Este documental, una coproducción hispanocheca, utiliza cinco historias personales para retratar el sufrimiento en Irán. Ahangarani, quien vive exiliada en Alemania desde hace cuatro años, construye un mosaico cronológico que va desde lo íntimo hacia lo general.
La obra recorre la vida de sus padres durante la Revolución Islámica de 1979. Su padre, inicialmente revolucionario y militar voluntario, cambió su visión política al presenciar ejecuciones, arrestos y la desaparición de un tío. El filme también rescata la historia de su tío Rashid, quien se suicidó tras ser arrestado por protestas estudiantiles en los años 90, y la de una profesora obligada al exilio por mostrarse sin el velo.
Para la directora, el documental es una reflexión sobre la culpa del exilio y la distancia. En el último capítulo, narra su vivencia durante las protestas populares de enero, aplastadas por el régimen en una ola represiva que dejó millares de muertos.

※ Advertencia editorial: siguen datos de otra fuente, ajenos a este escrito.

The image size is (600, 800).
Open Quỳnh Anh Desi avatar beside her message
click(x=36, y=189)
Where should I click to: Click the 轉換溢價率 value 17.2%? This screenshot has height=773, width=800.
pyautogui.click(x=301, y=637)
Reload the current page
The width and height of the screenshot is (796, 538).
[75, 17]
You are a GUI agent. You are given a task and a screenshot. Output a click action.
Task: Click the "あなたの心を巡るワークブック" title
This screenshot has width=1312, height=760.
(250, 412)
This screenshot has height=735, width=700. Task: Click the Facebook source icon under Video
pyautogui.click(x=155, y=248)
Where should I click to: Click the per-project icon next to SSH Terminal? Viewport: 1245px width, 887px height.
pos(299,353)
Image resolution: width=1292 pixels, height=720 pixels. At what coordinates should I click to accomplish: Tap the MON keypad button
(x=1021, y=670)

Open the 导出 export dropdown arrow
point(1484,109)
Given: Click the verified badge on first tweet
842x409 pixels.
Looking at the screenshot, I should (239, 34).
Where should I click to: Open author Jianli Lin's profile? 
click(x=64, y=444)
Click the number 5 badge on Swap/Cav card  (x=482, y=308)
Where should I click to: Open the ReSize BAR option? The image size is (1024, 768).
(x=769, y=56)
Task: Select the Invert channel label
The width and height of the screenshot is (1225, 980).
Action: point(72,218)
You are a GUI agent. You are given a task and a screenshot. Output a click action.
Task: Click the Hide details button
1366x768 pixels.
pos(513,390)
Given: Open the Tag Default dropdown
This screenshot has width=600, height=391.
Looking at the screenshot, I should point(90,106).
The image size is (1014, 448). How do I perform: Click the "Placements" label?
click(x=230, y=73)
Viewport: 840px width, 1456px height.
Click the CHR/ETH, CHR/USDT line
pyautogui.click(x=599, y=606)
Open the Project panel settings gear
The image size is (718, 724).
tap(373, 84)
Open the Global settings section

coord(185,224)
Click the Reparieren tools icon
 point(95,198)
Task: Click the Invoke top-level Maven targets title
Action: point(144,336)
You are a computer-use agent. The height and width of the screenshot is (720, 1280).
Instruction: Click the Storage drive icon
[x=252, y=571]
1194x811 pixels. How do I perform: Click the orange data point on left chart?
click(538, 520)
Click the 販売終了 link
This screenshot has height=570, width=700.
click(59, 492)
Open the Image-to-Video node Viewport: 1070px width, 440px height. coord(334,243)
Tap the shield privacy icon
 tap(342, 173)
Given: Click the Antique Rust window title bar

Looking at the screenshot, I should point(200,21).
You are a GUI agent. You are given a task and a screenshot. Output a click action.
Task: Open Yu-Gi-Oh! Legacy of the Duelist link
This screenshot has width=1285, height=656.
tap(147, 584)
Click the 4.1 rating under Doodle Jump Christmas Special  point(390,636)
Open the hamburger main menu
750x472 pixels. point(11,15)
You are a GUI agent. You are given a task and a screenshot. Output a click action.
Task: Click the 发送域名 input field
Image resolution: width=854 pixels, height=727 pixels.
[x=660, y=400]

Aunque Ahangarani no espera que su obra impulse cambios políticos inmediatos, defiende el cine como un medio creativo y eficaz para compartir sentimientos. Su objetivo es que el mundo comprenda que el sufrimiento de un pueblo se traduce en víctimas reales y no solo en estadísticas.
Ante la rapidez con la que las noticias son reemplazadas, la cineasta reflexiona sobre la falta de empatía actual en Europa respecto a Irán, describiendo la situación como un "mundo cruel" donde una noticia sustituye rápidamente a otra.